N --- 100 pounds per acre

P2O5---100 pounds per acre

K2O---- 200 pounds per acre

Looks like I am going to drop some coins getting this field back into descent condition.


----------



## somedevildawg (Jun 20, 2011)

Typical of our fields here in the coastal plains, surprised the ph is not lower....did you put grazing or hay production for those numbers of N & k...sounds like fairly normal conditions for grazing...not too bad

We usually are recommended 400# N and 400# K for hay production.


----------



## rjmoses (Apr 4, 2010)

Tim:

How many soil samples did you get? Or is this the average?

I usually take one for every 2.5 or 5 acres so that I can get a representative average.

Ralph


----------



## Bonfire (Oct 21, 2012)

With a P of 10, it looks like a good place to spread some poultry litter.


----------



## Bob M (Feb 11, 2012)

Are you talking actual 400lbs N , and what are your hay yields?


----------



## somedevildawg (Jun 20, 2011)

Yep Bob, on one acre of land we usually average about $600 input costs.....that is NPK, lime, herbicides, insecticides.....N&K being the largest contributors.

Depending on type of Bermuda 7-10 tpa


----------



## Tim/South (Dec 12, 2011)

The soil samples were taken from various places across the land. From high places and lower drain type ground.

The land was listed as a hay field, no grazing. I would love to run cows on it for a few years. Just not an option with the owners right now.
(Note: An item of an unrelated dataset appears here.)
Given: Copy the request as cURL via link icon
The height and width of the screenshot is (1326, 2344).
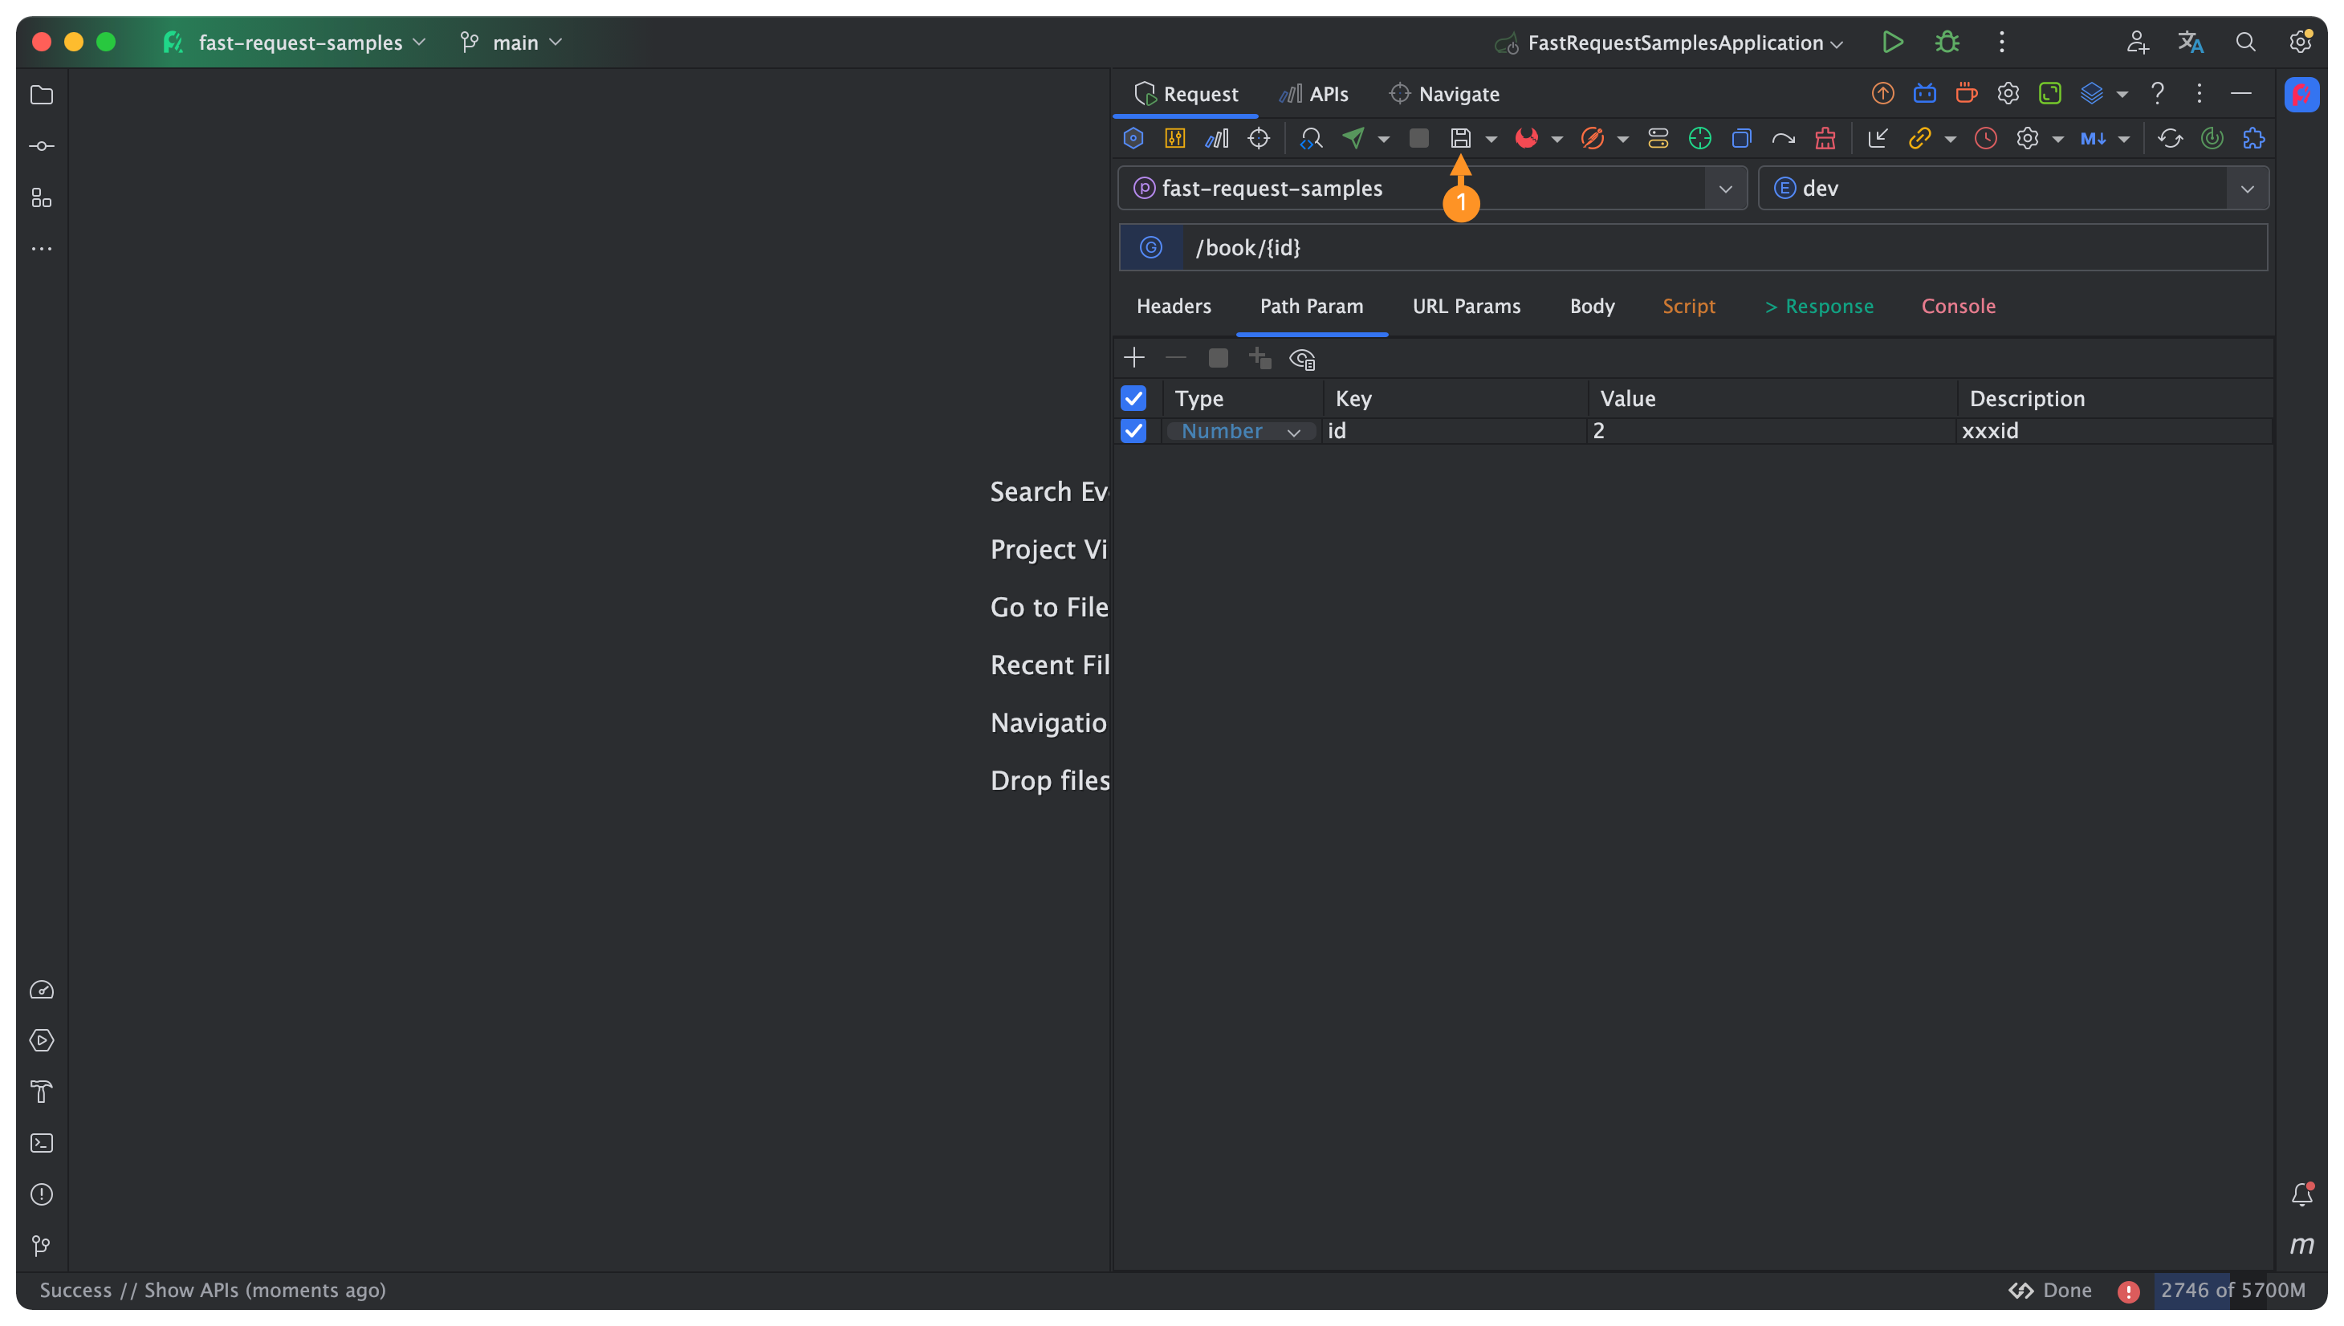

I am trying to get the lime hauled. My trucker friend is backed up.

Also looking at getting the fertilizer blended to order. The land needs over seeding as well.
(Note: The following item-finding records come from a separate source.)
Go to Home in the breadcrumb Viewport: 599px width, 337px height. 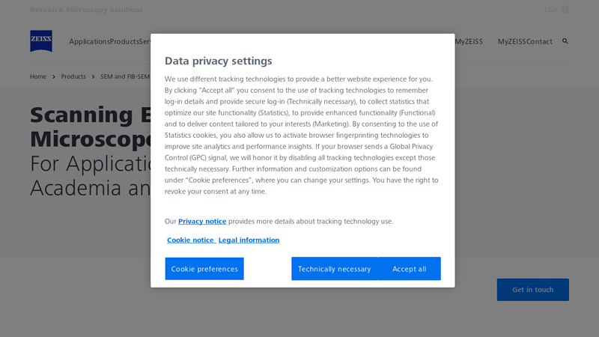38,76
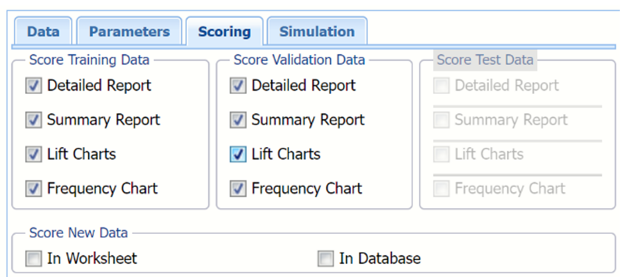622x277 pixels.
Task: Uncheck Frequency Chart for Score Training Data
Action: (33, 189)
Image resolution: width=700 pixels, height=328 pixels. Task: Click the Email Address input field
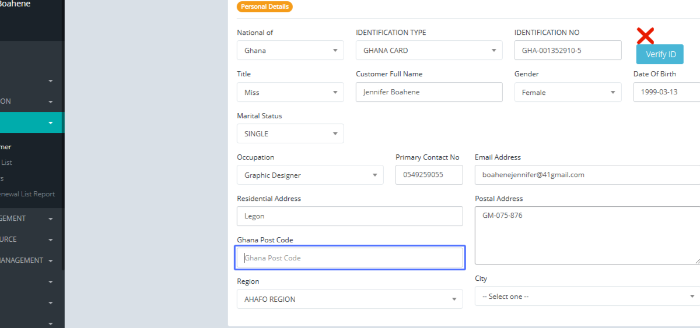[587, 175]
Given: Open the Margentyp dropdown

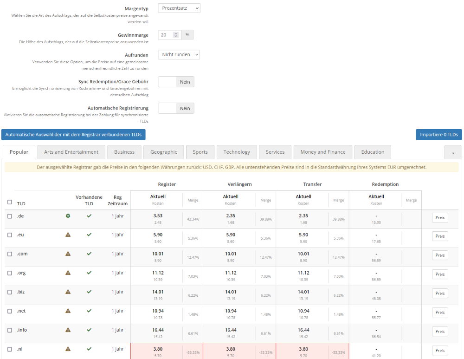Looking at the screenshot, I should [179, 8].
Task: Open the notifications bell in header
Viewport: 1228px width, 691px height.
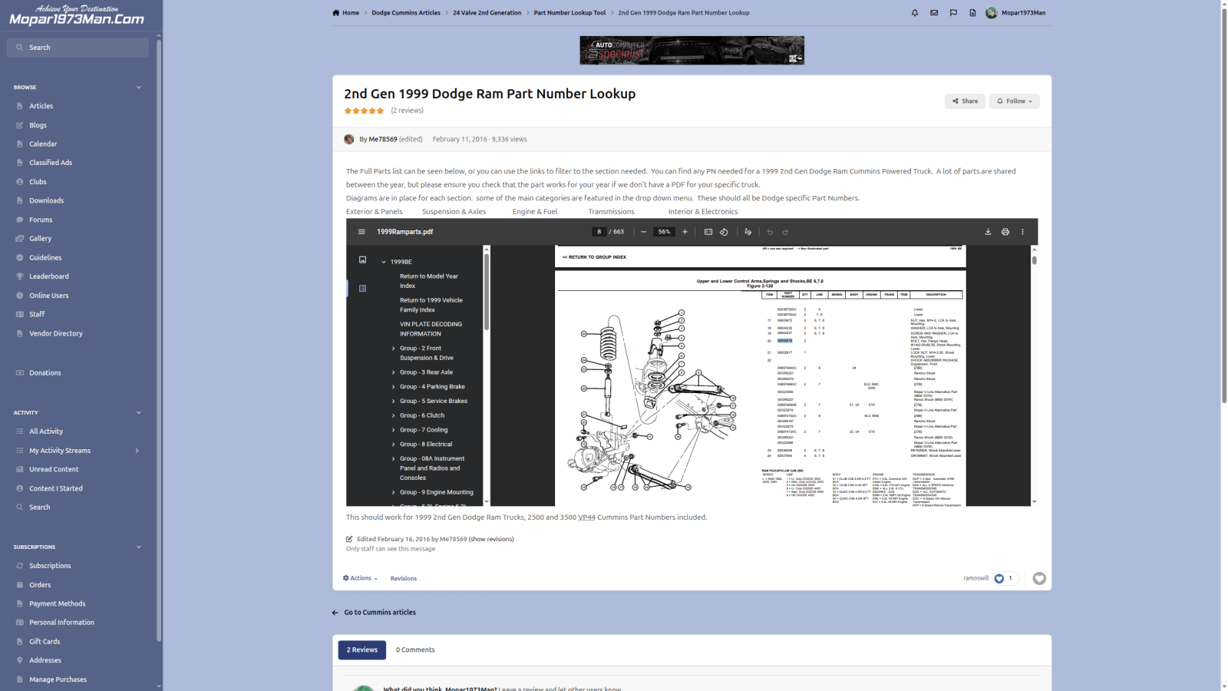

On a different note, the pH on my home pastures and one hay field I have been working on for two years have a 7.0 and 7.1 pH. It has been a long time since I have had a test that did not suggest lime.


----------



## Hayman1 (Jul 6, 2013)

Tim/South said:


> I am going to post the soil test results from a newly acquired 50 acre hay lease. It has been baled with nothing put back for probably 20 years.
> 
> If anyone can decipher these results, please feel free to do so.
> 
> ...


How the heck do you get high mg and ca if no lime applied for 20 years and the phosphorous is that low? My assumption is that something was taken off without adequate fertilizer before the 20 years started so you don't have any P but then why would the ca and mg be high. Are you on soils from dark crystaline rocks like gabros or diabase-sticky clay subsoils?


----------



## Tim/South (Dec 12, 2011)

The soils are rich, black looking soils. I am guessing something is binding the nutrients? I am not good at reading the results. From just looking at the soil itself, it looks rich.


----------



## Hayman1 (Jul 6, 2013)

I am a soil scientist (agronomist) by training but not familiar with Alabama soils. We don't have black rich soils here, if they are gray, they are wet, real wet. However, I have seen some of those in OK and they had calcium beds under them. Not sure if you have limestone there or not but hard to figure out why you would have a pH of 7 in a humid rainy environment unless you over applied lime and you inferred that no lime has been applied for some time. I will have to leave solution to the local experts that know those soils. sorry


----------



## Tim/South (Dec 12, 2011)

The pH on the land needing lime is 5.6. Suggested 1.5 tons per acre.

My home pastures and one other leased field are 7.0 and 7.1. It is seldom that we have a soil test that does not recommend lime.

I had 52 tons of basic slag hauled today. Will have another 52 hauled by the first of next week. 75 tons will go on the 50 acres. The rest will go on other fields. Am scheduled to have it spread next week. Cost to spread is 8 per ton if I load, with a 100 ton minumum.


----------



## Hayman1 (Jul 6, 2013)

Tim/South said:


> The pH on the land needing lime is 5.6. Suggested 1.5 tons per acre.
> 
> My home pastures and one other leased field are 7.0 and 7.1. It is seldom that we have a soil test that does not recommend lime.
> 
> I had 52 tons of basic slag hauled today. Will have another 52 hauled by the first of next week. 75 tons will go on the 50 acres. The rest will go on other fields. Am scheduled to have it spread next week. Cost to spread is 8 per ton if I load, with a 100 ton minumum.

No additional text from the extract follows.